Bei der Einkommensprüfung ist zudem ein automatisierter Datenabgleich zwischen Finanzämtern und Rentenversicherung vorgesehen. „Außer dem Hinweis, die Absprachen mit den Finanzbehörden würden laufen, gibt es keine Informationen dazu, wie das umgesetzt werden soll“, wundert sich die Präsidentin des Bundesverbandes der Rentenberater e.V., Anke Voss. „Einen solchen automatischen Abgleich hat es bisher noch nie gegeben und wir haben den Eindruck, da soll etwas durchgepeitscht werden, was technisch noch gar nicht gelöst ist.“
Wie wird sie finanziert?
Der Gesetzgeber rechnet zur geplanten Einführung der Grundrente in 2021 mit Kosten in Höhe von 1,3 Milliarden Euro. Um diesen Kostenpunkt zu stemmen, sollte ursprünglich eine Finanztransaktionssteuer in weiten Teilen Europas eingeführt werden. Diese Pläne drohen allerdings am Widerstand der europäischen Nachbarn zu scheitern. In Sachen Finanzierung der Grundrente steht bisher nur fest, dass Steuermittel dafür aufgewendet werden sollen.

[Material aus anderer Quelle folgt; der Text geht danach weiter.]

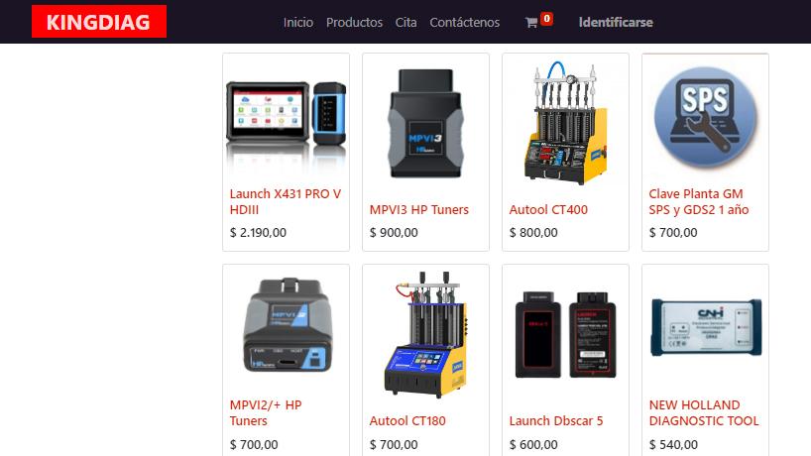Open the Launch Dbscar 5 image
Screen dimensions: 811x456
pos(565,334)
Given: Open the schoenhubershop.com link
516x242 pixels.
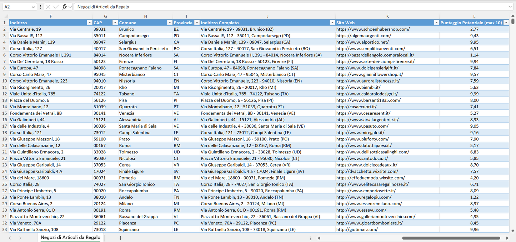Looking at the screenshot, I should tap(373, 29).

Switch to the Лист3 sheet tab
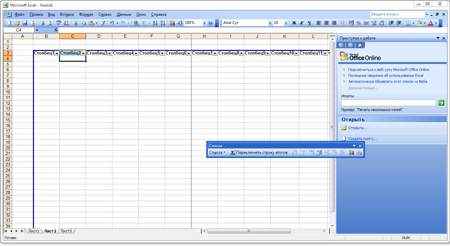click(x=66, y=231)
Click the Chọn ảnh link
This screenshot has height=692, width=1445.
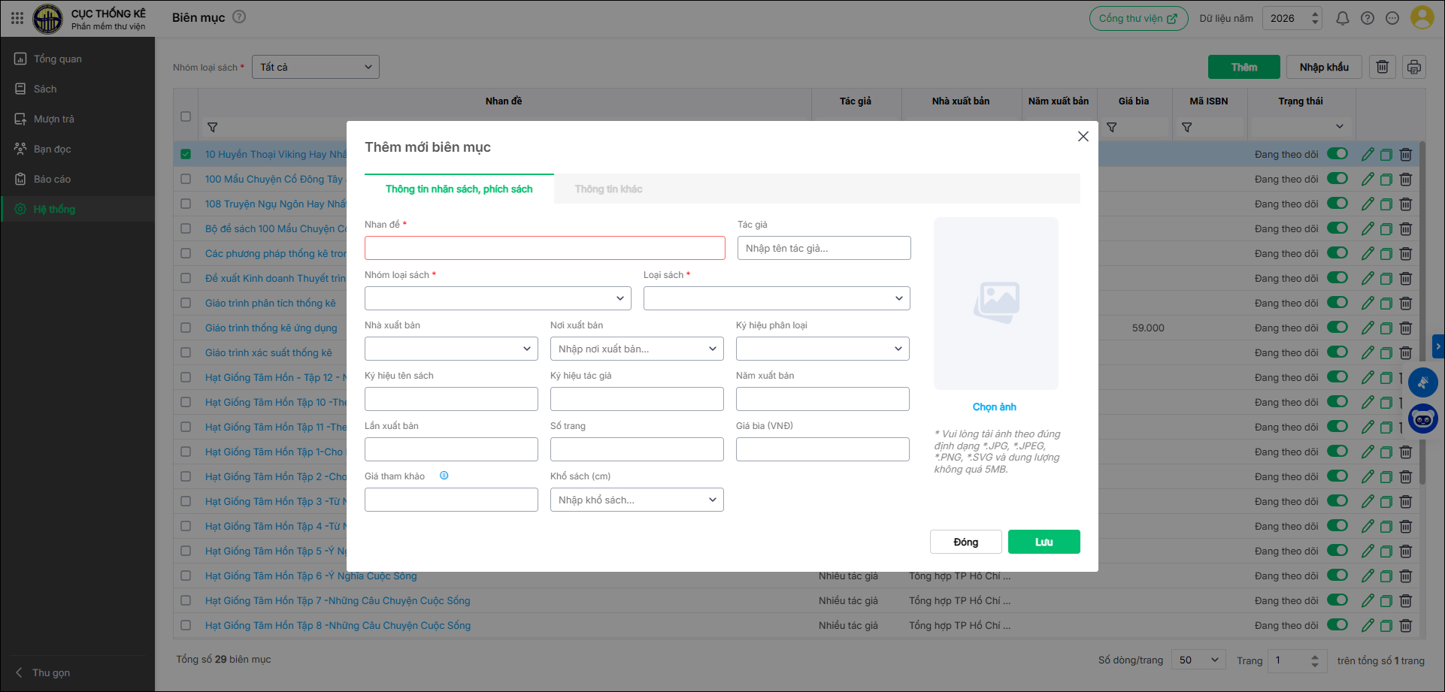point(994,406)
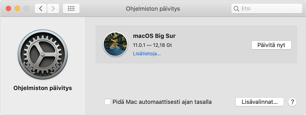Image resolution: width=306 pixels, height=115 pixels.
Task: Select the macOS Big Sur title text
Action: 154,36
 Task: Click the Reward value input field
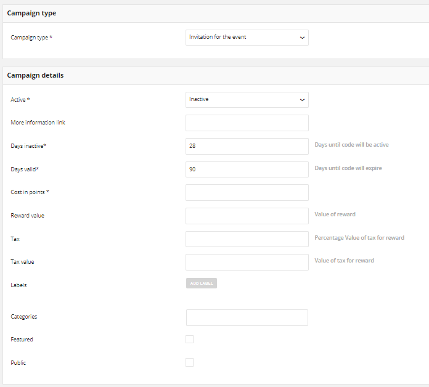[247, 216]
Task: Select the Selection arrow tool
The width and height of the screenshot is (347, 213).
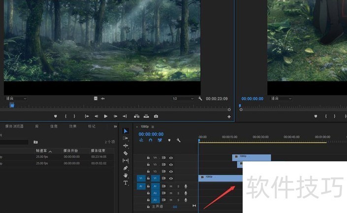Action: tap(126, 131)
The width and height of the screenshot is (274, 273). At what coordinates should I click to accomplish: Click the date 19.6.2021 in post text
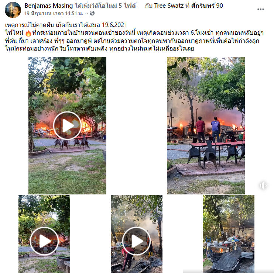(x=114, y=25)
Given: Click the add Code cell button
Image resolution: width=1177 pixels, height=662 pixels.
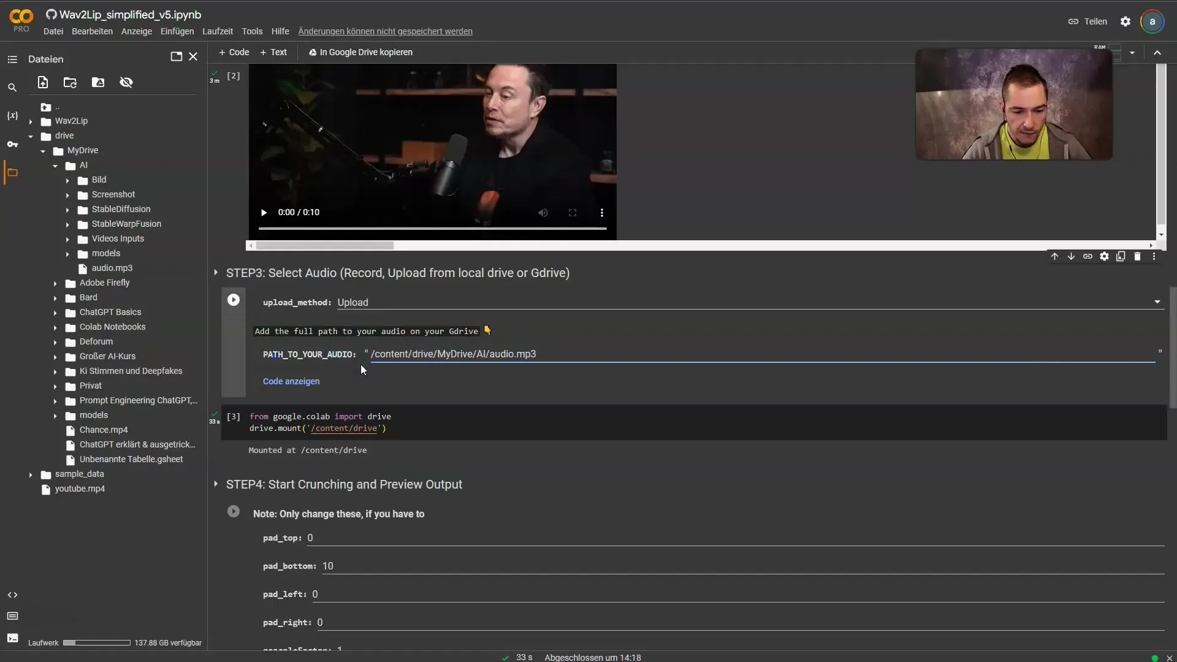Looking at the screenshot, I should pos(234,51).
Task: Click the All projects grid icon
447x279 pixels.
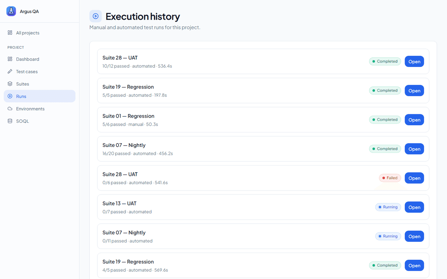Action: (10, 33)
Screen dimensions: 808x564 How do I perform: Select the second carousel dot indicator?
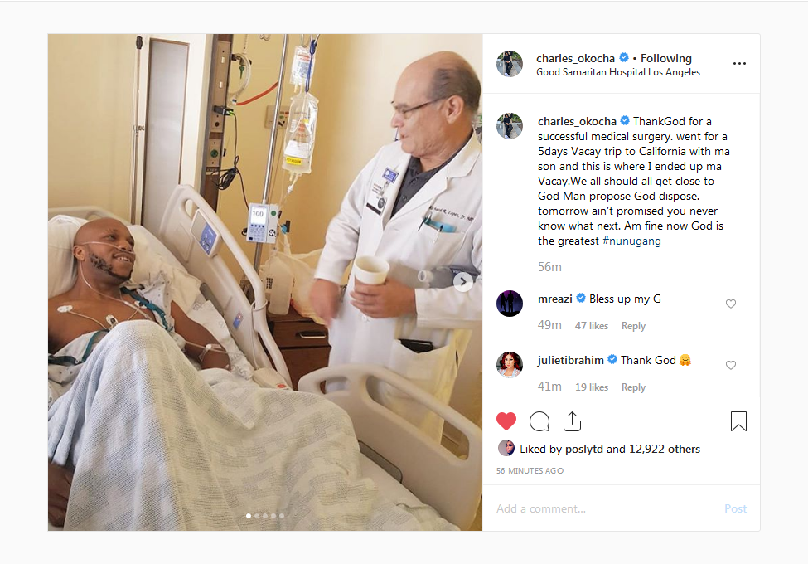(257, 516)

Was bedeutet das für den Vermittler-Alltag?
Wichtig ist, dass mit dem Kabinettsbeschluss nun der Gesetzgebungsprozess begonnen hat. Wie die Vergangenheit zeigt, kommt kaum ein Gesetz so aus den Parlamenten, wie es hineingekommen ist. Es heißt also erstmal abwarten.

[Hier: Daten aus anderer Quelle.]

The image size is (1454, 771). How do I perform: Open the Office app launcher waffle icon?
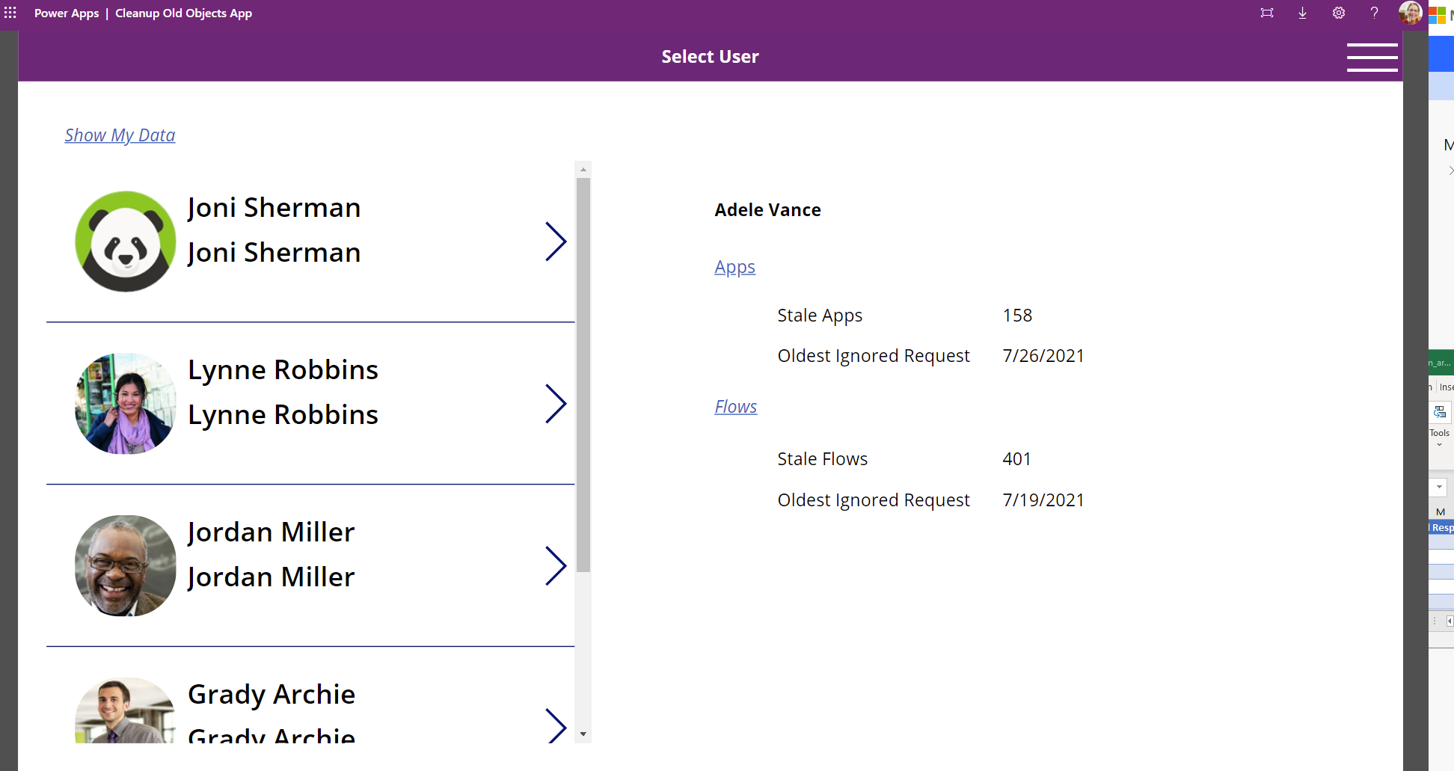10,13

Nichtsdestotrotz erfährt das Thema Altersvorsorge durch die Grundrente erhöhte Aufmerksamkeit: Das ist natürlich erfreulich, da hier offenbar weiterhin großer Nachholbedarf besteht. Einer Umfrage des Bundesverbands deutscher Banken aus dem vergangenen Jahr zufolge, hat sich knapp jeder vierte Versicherte in Deutschland noch keinerlei ernsthaften Gedanken über seine Altersvorsorge gemacht. Sollte die Grundrente hier aktivierend wirken, wäre das sicherlich ein positiver Nebeneffekt.

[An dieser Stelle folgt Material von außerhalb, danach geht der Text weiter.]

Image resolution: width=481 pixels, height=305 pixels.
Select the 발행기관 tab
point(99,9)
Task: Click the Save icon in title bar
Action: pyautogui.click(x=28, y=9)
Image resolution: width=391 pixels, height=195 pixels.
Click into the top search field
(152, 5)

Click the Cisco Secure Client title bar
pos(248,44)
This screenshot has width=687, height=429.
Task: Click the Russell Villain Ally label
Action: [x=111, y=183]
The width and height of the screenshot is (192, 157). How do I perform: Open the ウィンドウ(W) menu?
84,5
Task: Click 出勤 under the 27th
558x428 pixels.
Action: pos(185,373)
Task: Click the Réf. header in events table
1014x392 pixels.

Auf der anderen Seite birgt die Grundrente die Gefahr, als falsches Ruhekissen verstanden zu werden. Sollte der Gedanke aufkommen, dass die Rentenaufstockung eine private Altersvorsorge erübrigt, dürfte dies den Arbeitsalltag der Vermittler nicht unbedingt leichter machen.
Hier gilt es aufzuzeigen, dass die Grundrente nur dazu intendiert ist, einem Teil der Menschen - sofern sie bestimmte Bedingungen erfüllen - aus der Altersarmut zu helfen. Einen Lebensstandard garantiert sie nicht.